D’autre part, Guillebaud note que ce sont souvent des personnes avec des croyances faibles (donc inquiètes et appeurées) qui se tournent vers des extrémismes ou du terrorisme. La violence n’est pas le fait des personnes profondément religieuses, donc suffisamment stables pour discuter de leurs croyances.
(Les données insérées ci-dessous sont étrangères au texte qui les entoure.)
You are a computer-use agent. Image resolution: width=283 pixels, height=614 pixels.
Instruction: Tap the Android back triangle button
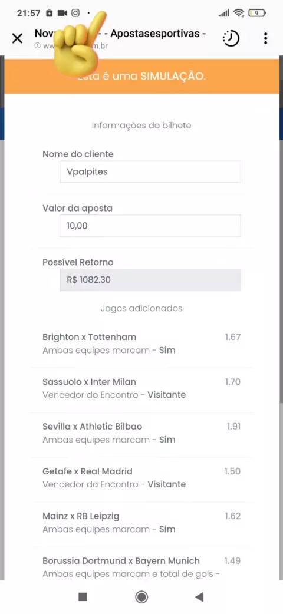tap(199, 597)
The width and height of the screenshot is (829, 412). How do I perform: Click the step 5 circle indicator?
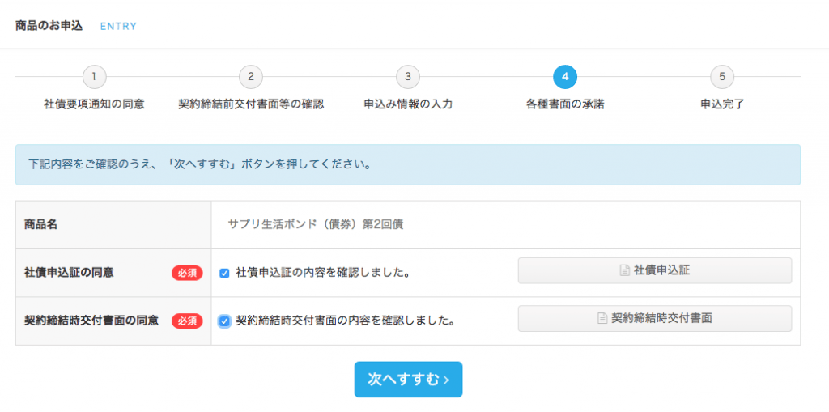click(x=722, y=77)
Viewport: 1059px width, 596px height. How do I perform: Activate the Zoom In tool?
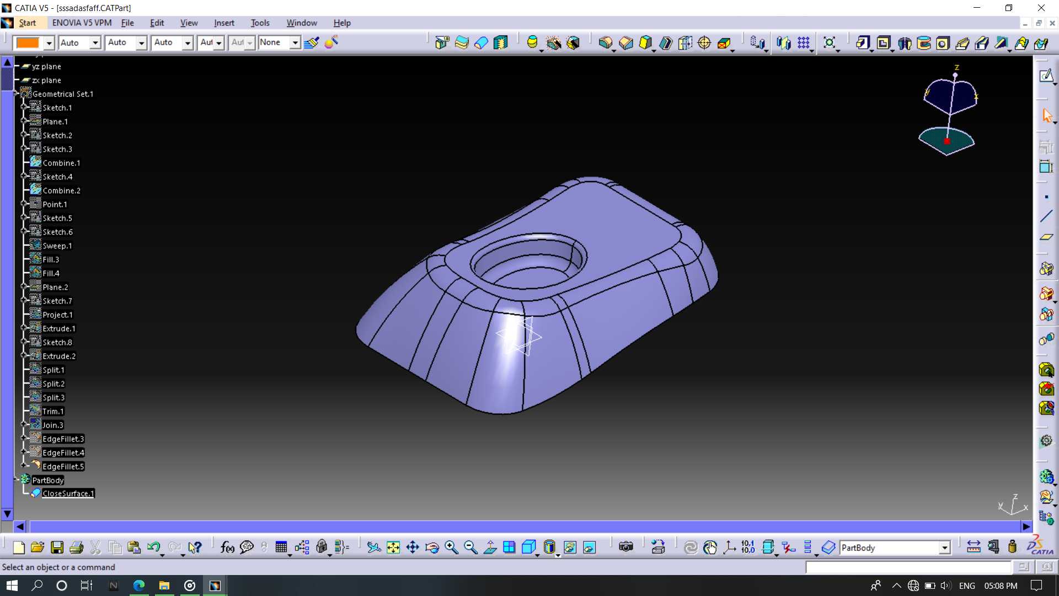(451, 547)
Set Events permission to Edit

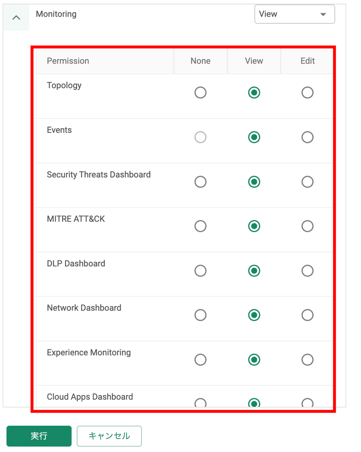[x=307, y=137]
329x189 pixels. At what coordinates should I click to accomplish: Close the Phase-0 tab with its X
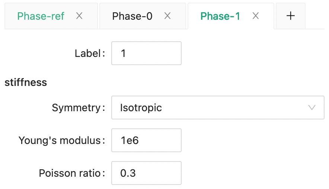point(167,16)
Il s’oppose d’ailleurs à la philosophie portée à l’avant dans les années 1980 par Gilles Lipovetsky voulant que le vide nouveau de croyances allait amener une ère de loisirs insouciante. Au contraire, chacun tire sur son bout de couverture et le vide laissé par le religieux se remplit vite de croyances de toutes sortes. Donc le vide de croyances entraîne la perte des repères communs en plus de la violence.

La question ouverte par le livre est de savoir sur quelles bases établir les croyances nécessaires.

Résume de son livre « Comment je suis redevenu chrétien ».

‘Ma démarche ne participait ni de l’effusion mystique, ni de la nostalgie, ni même de la quête spirituelle, comme on dit maintenant. C’est d’abord la raison qui me guidait. Par elle, je me sentais peu à peu ramené au christianisme. Cette réflexion a d’abord été très périphérique par rapport à la foi, puis les cercles de ma curiosité se sont rapprochés du noyau central, celui de la croyance proprement dite.J’en suis là. Je ne suis pas sûr d’être redevenu un ‘bon chrétien‘, mais je crois profondément que le message évangélique garde une valeur fondatrice pour les hommes de ce temps. Y compris pour ceux qui ne croient pas en Dieu. Ce qui m’attire vers lui, ce n’est pas une émotivité vague, c’est la conscience de sa fondamentale pertinence. La rétractation d’une telle parole dans l’enclos de l’intimité – se taire ! – me semblerait absurde. La laïcité véritable, ce n’est pas la peureuse révision à la baisse des points de vue, c’est leur libre expression dans un rapport robuste et apaisé.’